Rigetti Bets £75m on Britain's Quantum Gambit: Is This Silicon Valley's Vote of Confidence or Strategic Hedge?
California quantum pioneer makes first major overseas investment as UK's £2bn procurement programme creates world's first guaranteed buyer market for quantum machines

The Americans Are Coming (With Their Chequebooks)
Rigetti Computing just put £75 million where its mouth is. The Berkeley-based quantum outfit announced this week it's making its first major investment outside the US, targeting Britain with a commitment to deploy a 1,000-qubit system by 2030.
I built something like this once. Well, not quantum computing—I'm not that clever—but I did try to crack the US market from Manchester in 2004. Cost me forty grand and most of my sanity. The difference is Rigetti's coming the other way, and they've got Silicon Valley money and a British government that's actually putting procurement contracts on the table.
Product-Market Fit: Government as Customer Zero
Here's what's genuinely interesting about this play. Rigetti CEO Subodh Kulkarni isn't just betting on British boffins or our 'collaborative ecosystem.' He's backing Rachel Reeves' £2 billion quantum procurement programme—specifically the ProQure initiative that launches this month.
This is customer development 101. Instead of building quantum computers and hoping someone buys them, the Treasury's essentially pre-ordered the next generation. It's like if Gordon Brown had committed to buying every iPhone 3G before Apple built them.

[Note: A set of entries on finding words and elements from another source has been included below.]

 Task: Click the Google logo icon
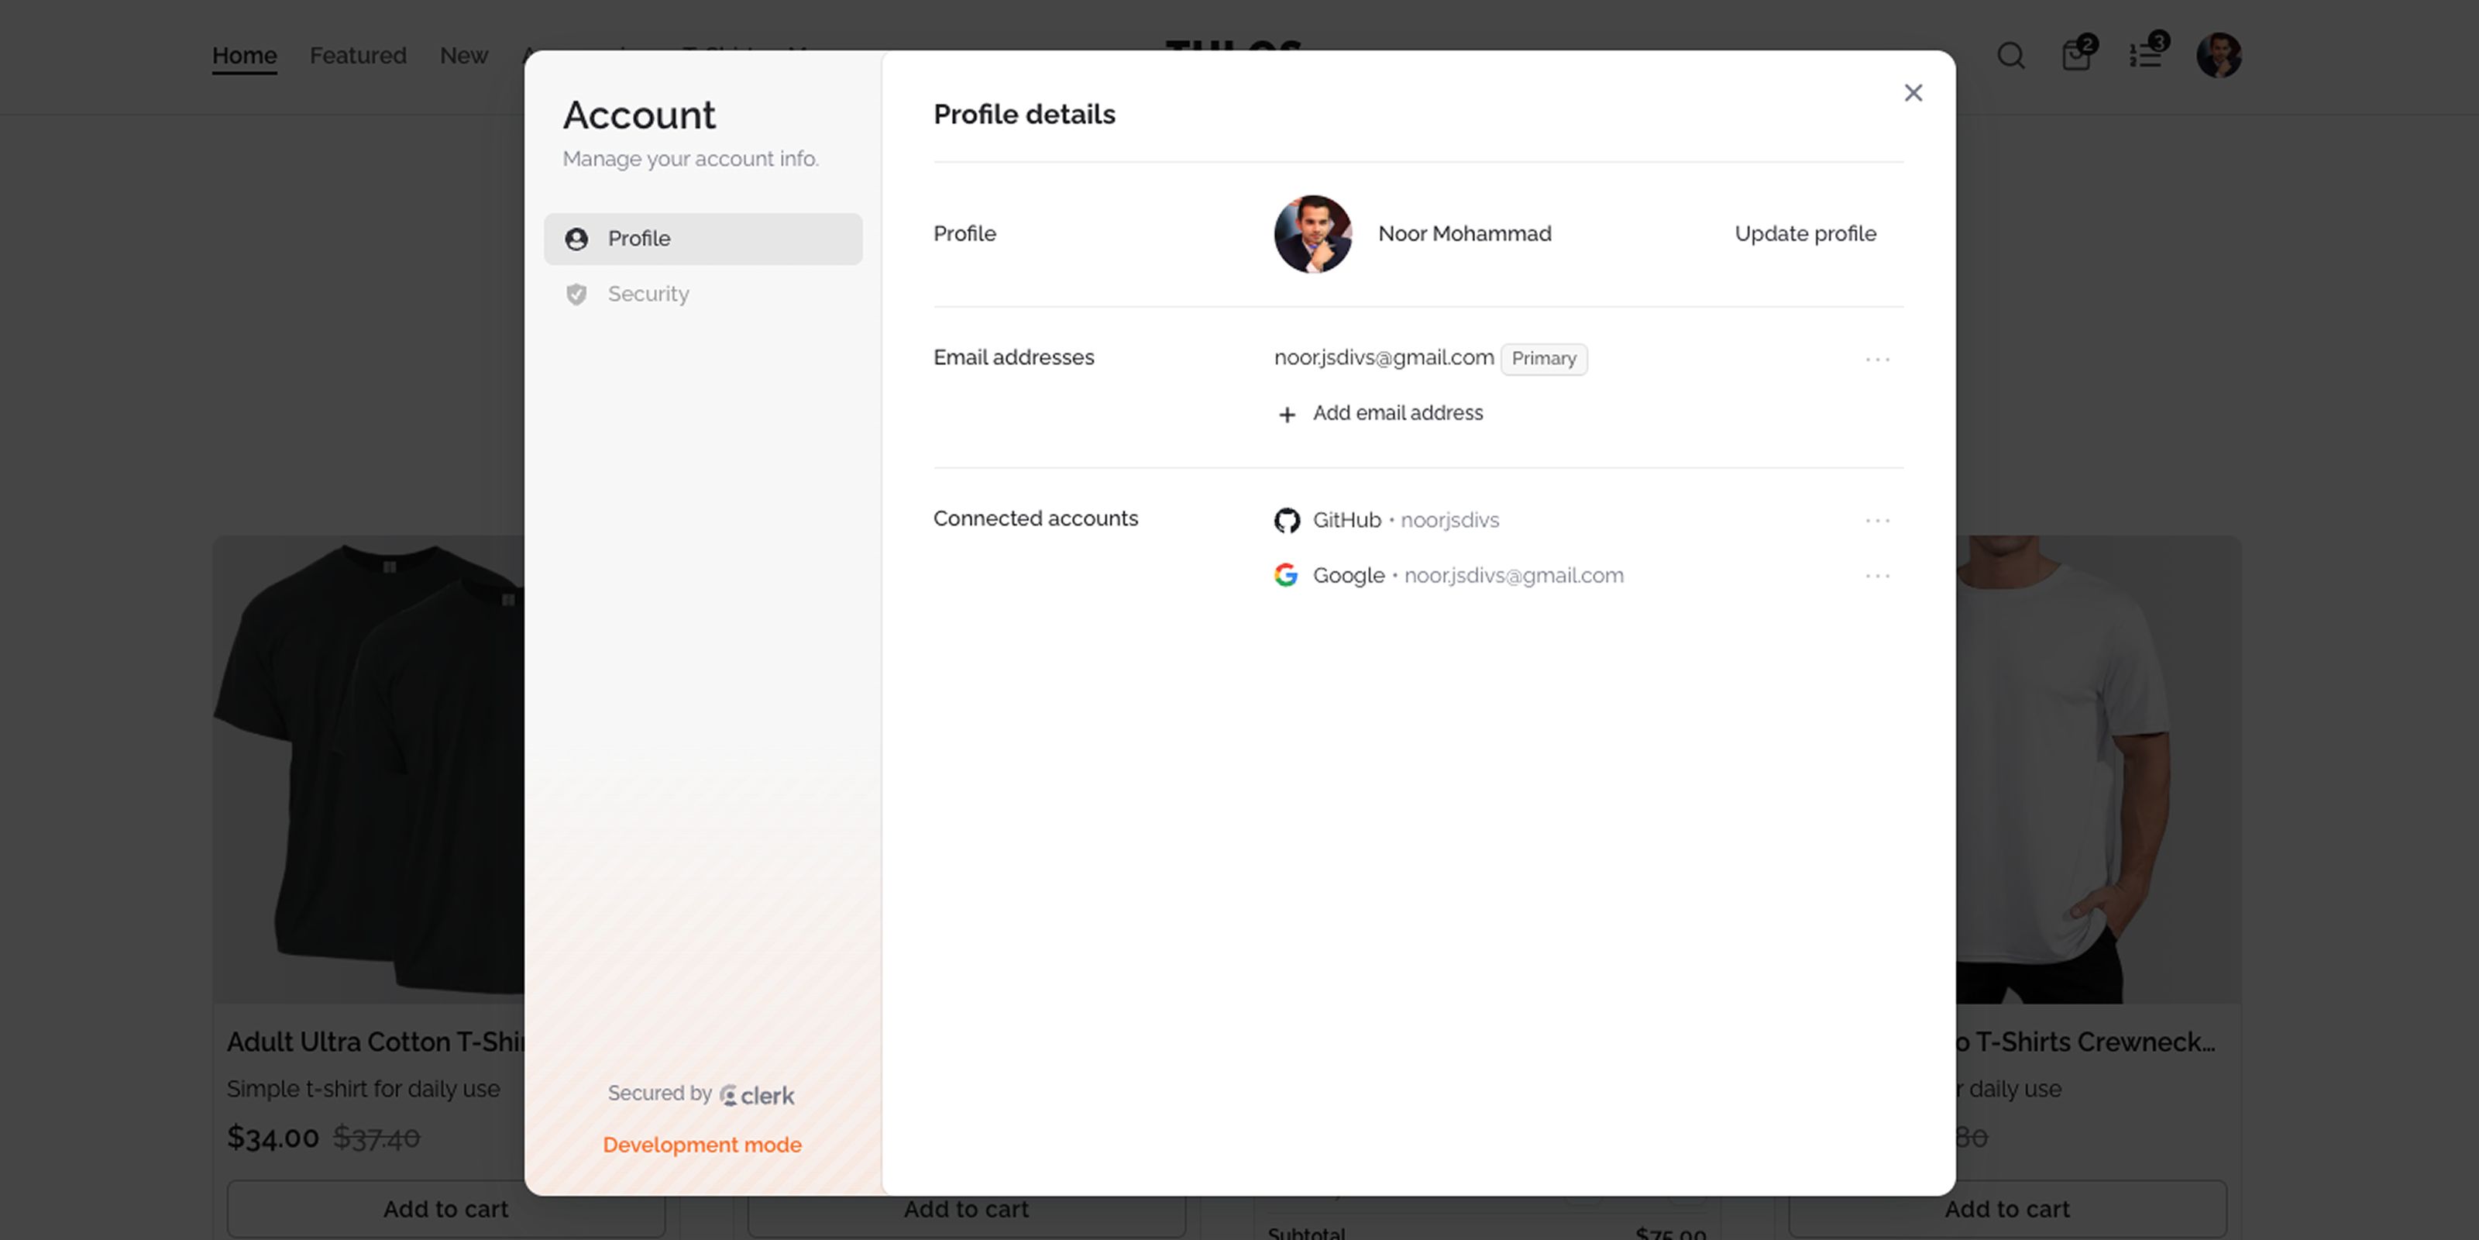click(1286, 576)
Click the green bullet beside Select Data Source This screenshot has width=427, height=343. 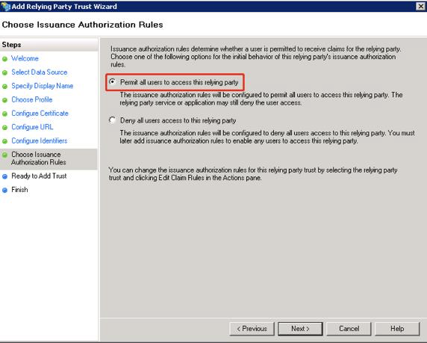(4, 72)
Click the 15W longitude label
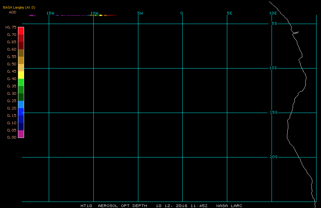The image size is (321, 208). (x=50, y=13)
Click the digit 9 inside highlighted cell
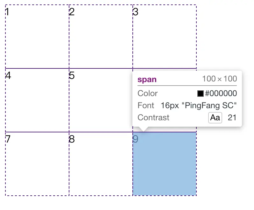This screenshot has width=254, height=210. point(135,139)
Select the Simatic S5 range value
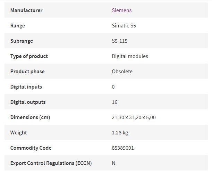212x174 pixels. coord(124,26)
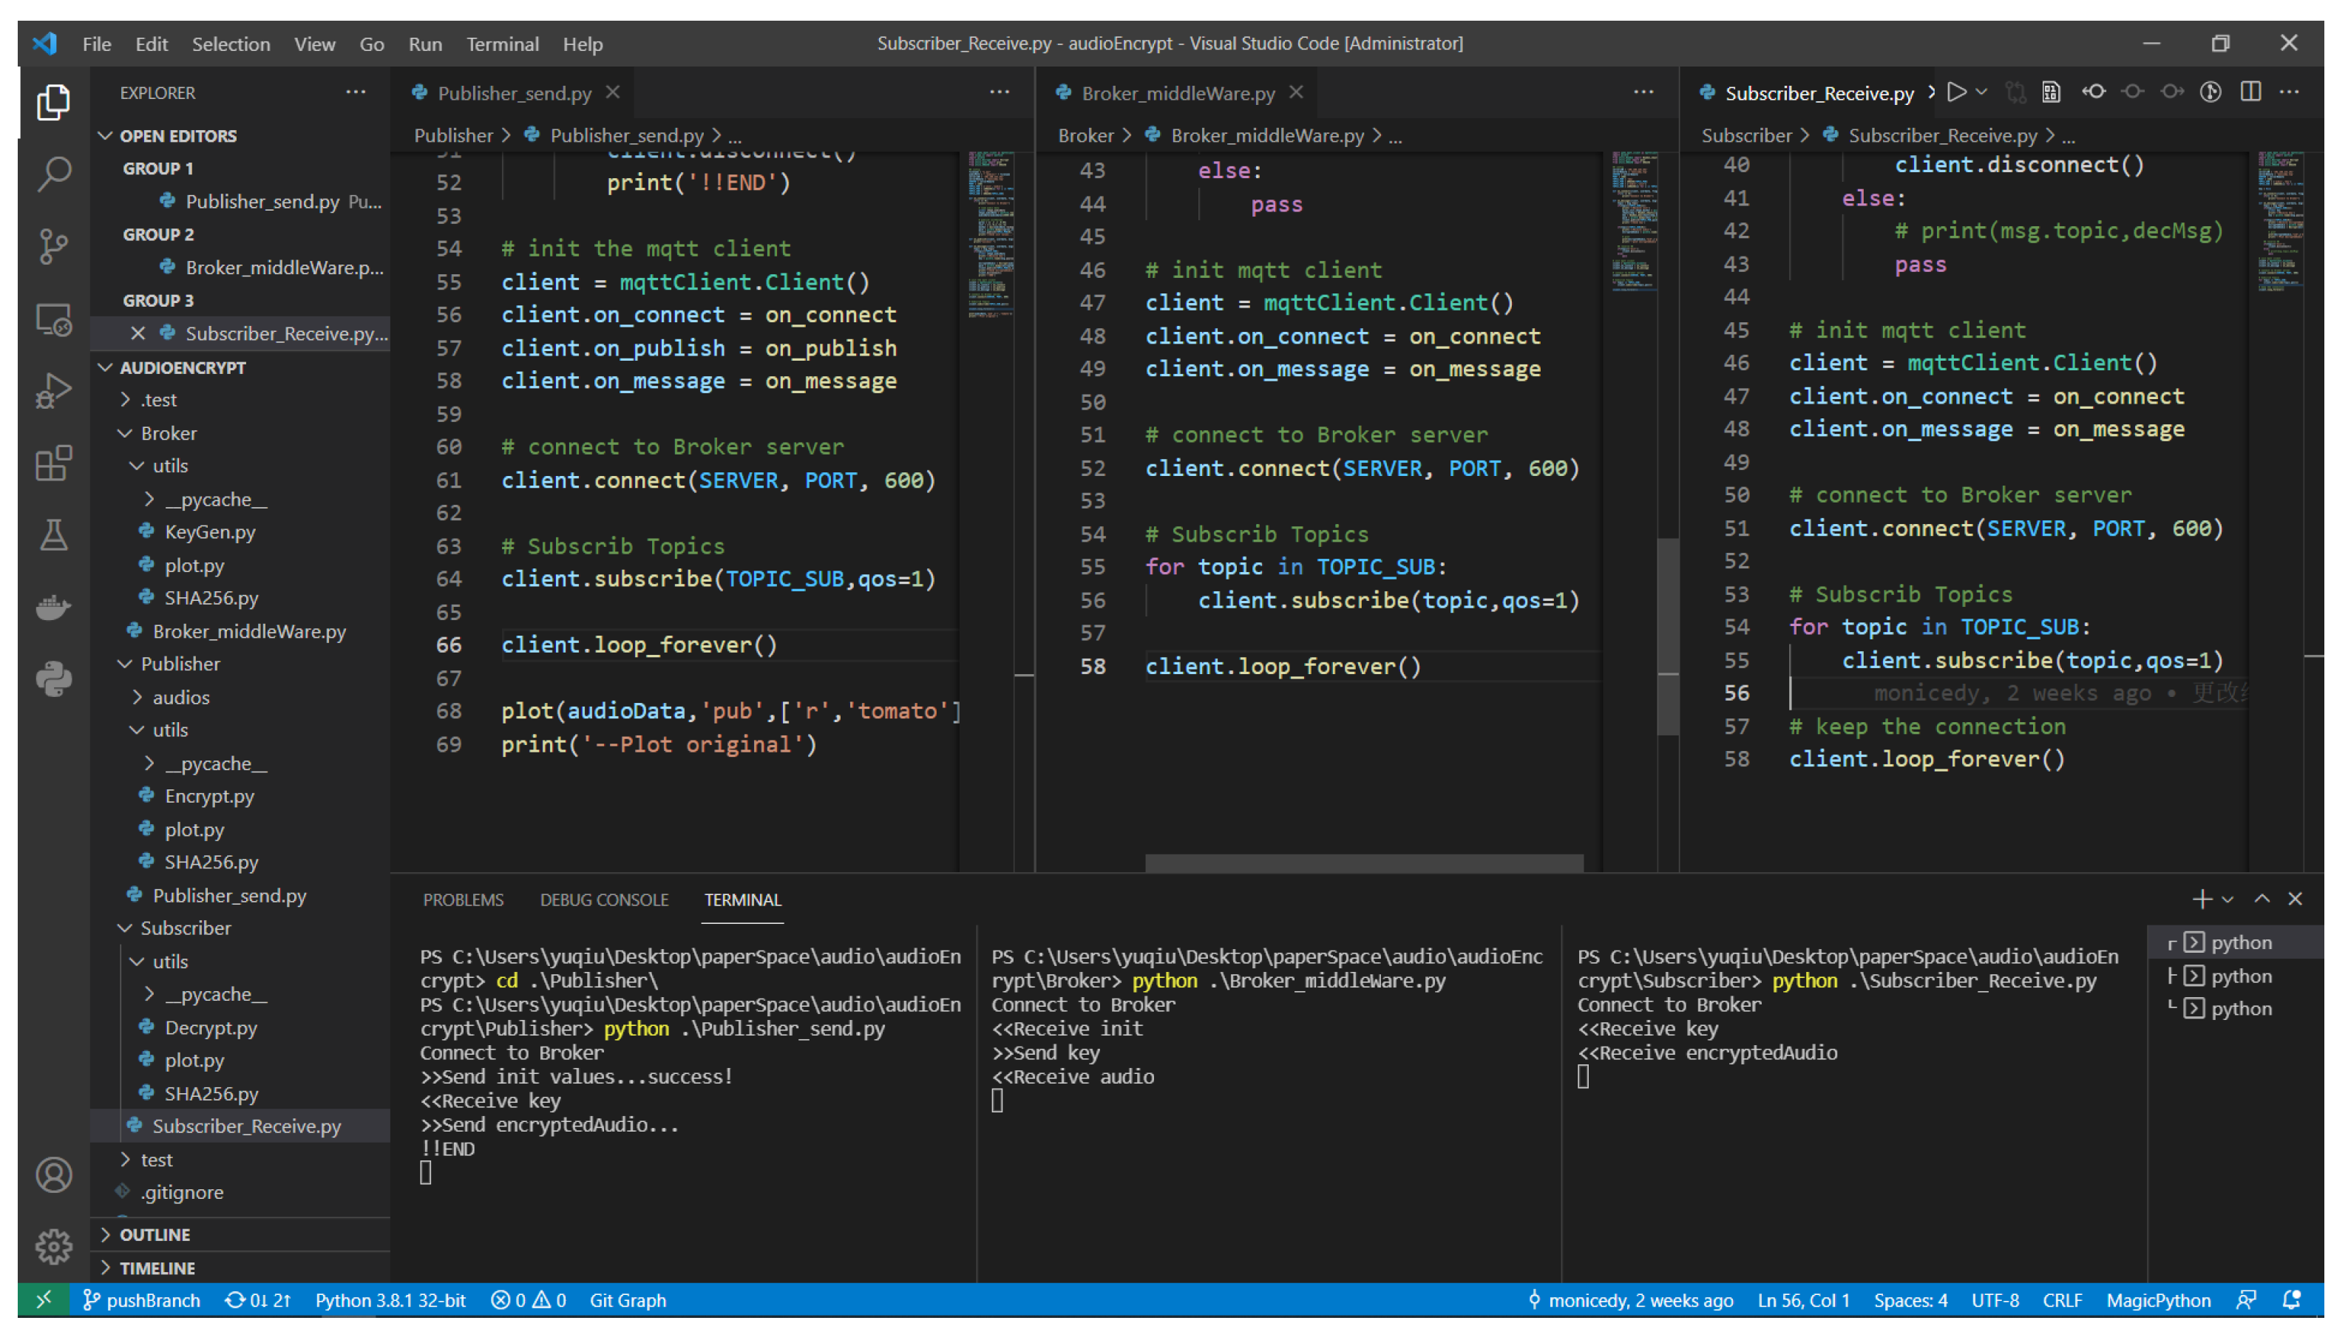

The positioning makes sense: 'We're not just another Valley startup looking for subsidy handouts. We're bringing proven tech to a guaranteed market.' Rigetti already has a 36-qubit system running at Oxford's National Quantum Computing Centre and claims gate speeds 1,000 times faster than competitors using ion traps.
The Manchester Test
But here's where it gets interesting from a founder's perspective. Rigetti reported revenue of just $7.1m last year, down 35% from 2024. That's not exactly the kind of numbers that usually drive nine-figure international expansion.
So why now? Because they've spotted something the rest of Silicon Valley hasn't: Britain's created the world's first sovereign quantum procurement market. While America argues about which agency should buy what, and China keeps its quantum programmes behind closed doors, the UK has committed to buying £1 billion worth of quantum machines by 2030.
From a product-market fit lens, this is textbook. The government isn't just a customer—it's the customer that validates the entire market for everyone else.
The Reality Check
Now, quantum computing has been 'five years away' for about twenty years. I remember similar promises about Bluetooth in 2001—revolutionary technology that would change everything. Spoiler alert: it took a decade to work properly and another five to become genuinely useful.
Rigetti's betting on superconducting qubits over the ion trap and neutral atom approaches favoured by others. Their chiplet architecture—essentially tiling smaller quantum processors together—is clever engineering. But scaling from 36 to 1,000 qubits isn't just a manufacturing challenge; it's a physics problem.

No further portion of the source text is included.